À partir de l'haleine de plus de 1 400 sujets (la moitié ayant une maladie, l'autre en bonne santé) dans 17 maladies différentes, l'équipe (Israël, France, États-Unis, Chine, Lettonie) dirigée par Hossam Haick, fait la preuve en éliminant tout facteur confondant (âge, sexe, tabac) et avec une exactitude moyenne de 86 %, qu'un nez électronique permet à la fois la détection et la distinction de différentes maladies entre elles. « Des maladies, même très voisines, par exemple un Parkinson idiopathique et un syndrome parkinsonien atypique, ne se recouvrent pas complètement, suffisamment pour pouvoir être distinguées », explique Roland Salesse.
Empreintes d'odeur
Tout repose sur l'utilisation de nez électroniques, ces dispositifs utilisés depuis longtemps par l'industrie agroalimentaire, pour vérifier l'absence d'ergot de seigle dans les céréales ou l'origine des matières premières (lait de plaine ou de prairie), ou encore la fraîcheur de denrées périssables (poisson). « L'idée du nez électronique est de tirer un portrait-robot d'une odeur choisie, explique Roland Salesse. Il ne s'agit pas d'une analyse chimique de l'ensemble des composants, ce qui est beaucoup plus compliqué. »
C'est Krishna Persaud, chercheur à Manchester, qui a lancé dans les années 1980, le concept de nez électronique : les composés volatiles modifient les propriétés au sein de conducteurs électriques et le déplacement collectif induit par l'ensemble induit un signal particulier. « Contrairement aux nez utilisés dans l'industrie agroalimentaire ou à l'alcootest, qui est un nez très simplifié reconnaissant juste l'alcool, le "pattern" des composés volatils reconnu dans l'haleine des patients par notre nez électronique n'était pas prédéfini, explique Sylvia Cohen-Kaminsky. Nous n'avions aucune idée préconçue des odeurs de la maladie ».
Treize composés volatiles suffisent à signer les maladies
Afin de mieux comprendre les voies métaboliques impliquées et d'adapter les nanocapteurs, les chercheurs ont analysé en détail et de façon indépendante (chaque patient soufflait dans deux ballons) les signatures olfactives par la méthode GC-MS associant la chromatographie en phase gazeuse et la spectrométrie de masse. « Sur les 150 composés volatiles détectables, une dizaine d'entre eux, 13 exactement, suffit à signer une maladie, souligne Roland Salesse. Il peut s'agir des mêmes entre deux maladies, mais à des concentrations différentes ».

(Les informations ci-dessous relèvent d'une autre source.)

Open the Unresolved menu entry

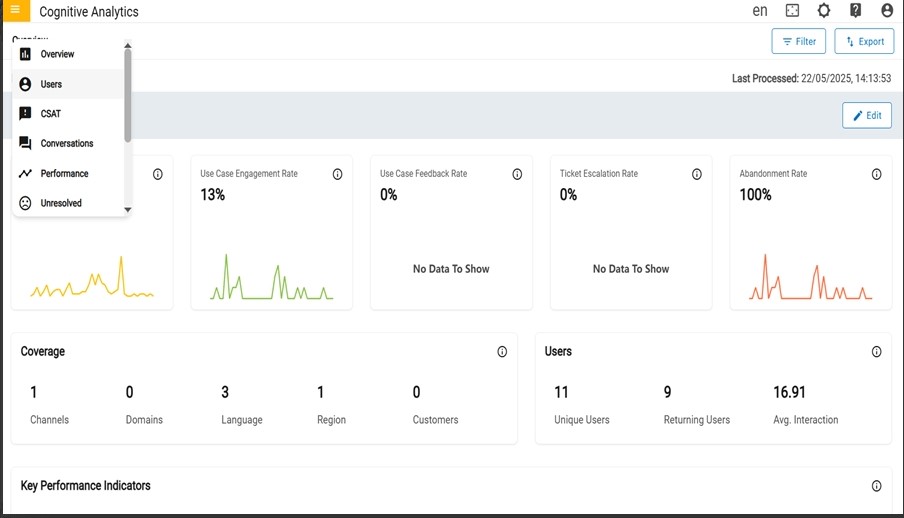click(61, 204)
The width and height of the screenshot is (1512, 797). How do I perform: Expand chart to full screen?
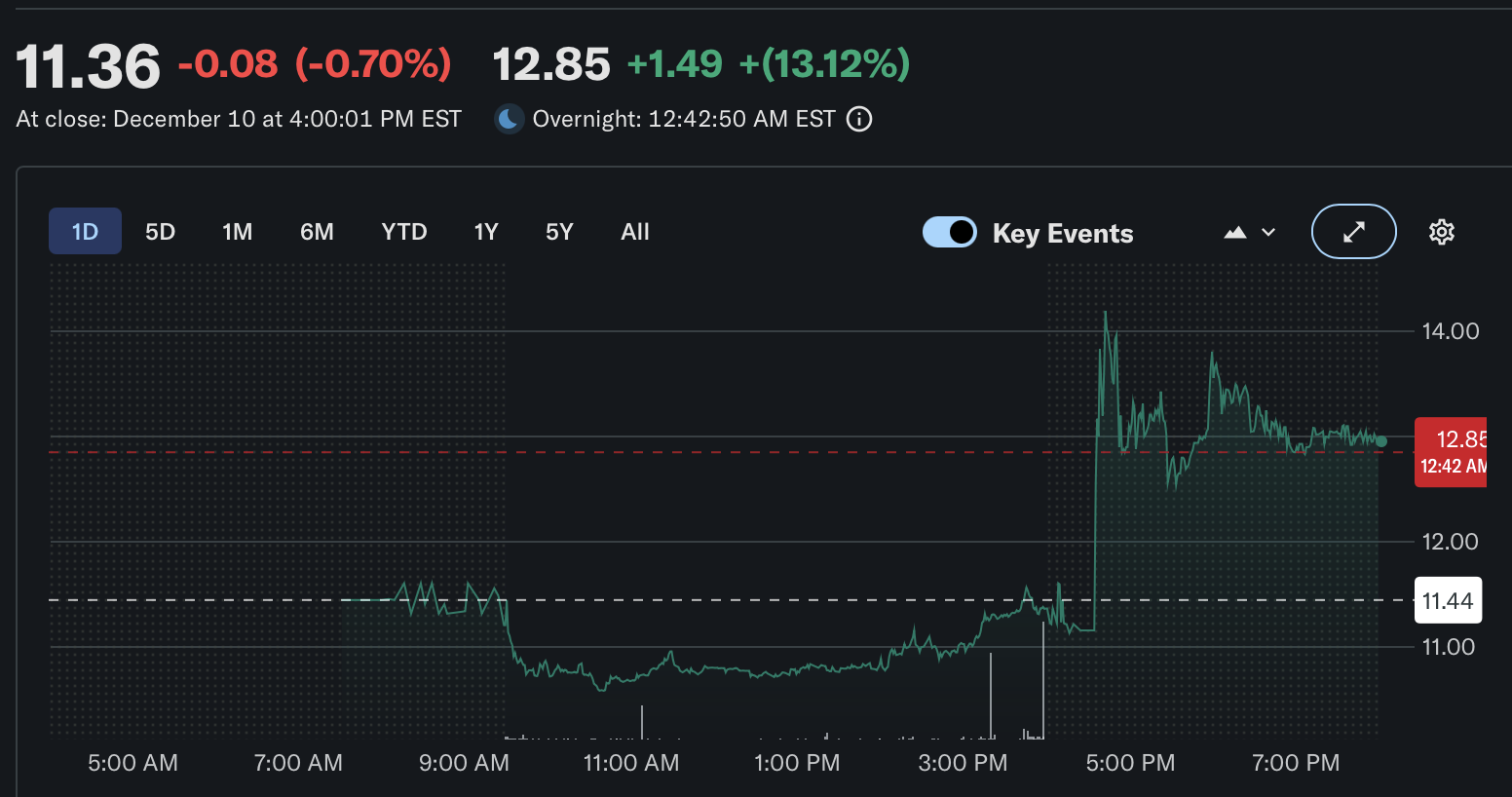pyautogui.click(x=1353, y=232)
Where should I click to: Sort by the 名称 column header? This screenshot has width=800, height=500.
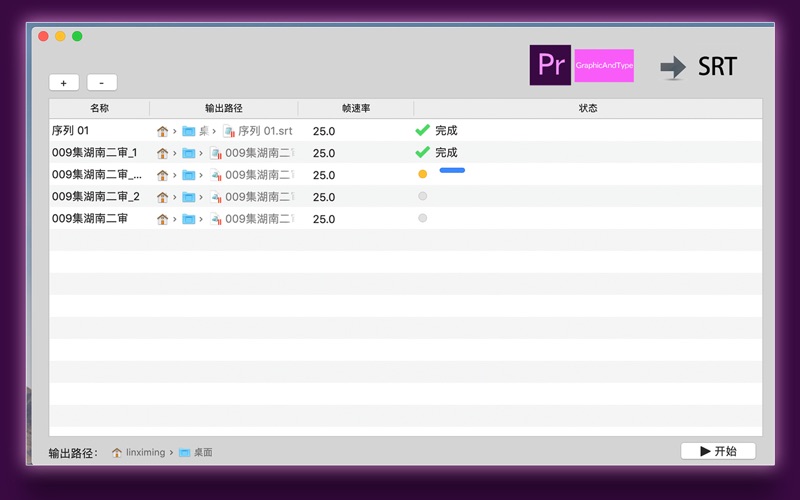pos(99,108)
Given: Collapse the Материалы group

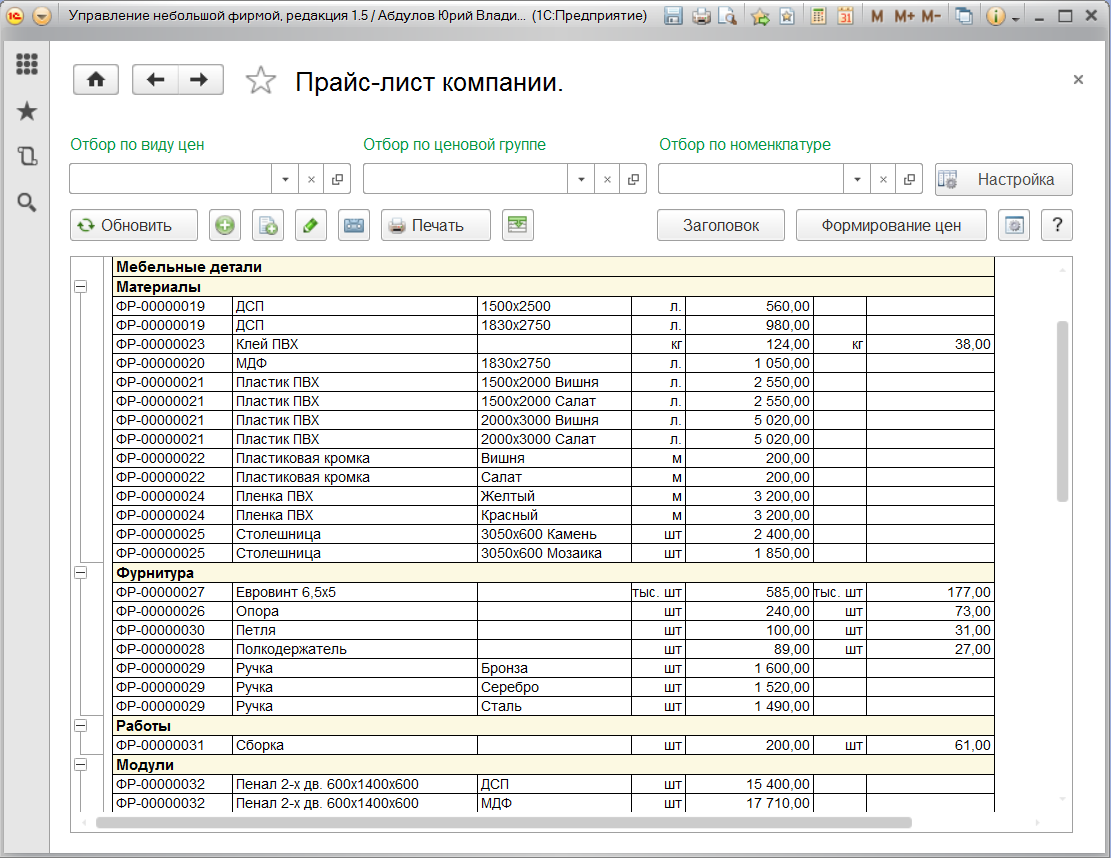Looking at the screenshot, I should [80, 287].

L'éventail des maladies détectables est large. Parmi les 17 maladies testées, beaucoup de cancers (poumon, tête et cou, colorectal, ovaire, prostate, vessie, reins), mais aussi des pathologies digestives (maladie de Crohn, rectocolite hémorragique, syndrome du côlon irritable), des maladies neurologiques (Parkinson, Parkinson atypique, sclérose en plaques), l'hypertension artérielle pulmonaire (HTAP), la toxémie gravidique ou des maladies chroniques du rein.
Le champ de l'analyse olfactive semble plus vaste encore, comme le suggèrent des publications dans les maladies infectieuses ou cardio-vasculaires. « C'est incroyable comme de tout petits massifs de cellules peuvent donner des messages aussi clairs, s'étonne Roland Salesse. En cardio-vasculaire, ce peut être intéressant avec une détection précoce, par exemple avant un infarctus ».
Il reste du chemin avant l'application en pratique, « des évaluations sur de larges populations, de la standardisation, des banques d'odeurs des maladies, des certifications, des marquages CE », explique Sylvia Cohen-Kaminsky. Pour la chercheuse, si l'utilisation à des fins diagnostiques est encore loin, « le dépistage est déjà un objectif intéressant, peu invasif et économique, comme l'est également le suivi ». Plusieurs projets de recherche européens sont en cours, comme le Sniffphone de Hossam Haick pour du dépistage à l'aide d'un nez électronique installé sur smartphone.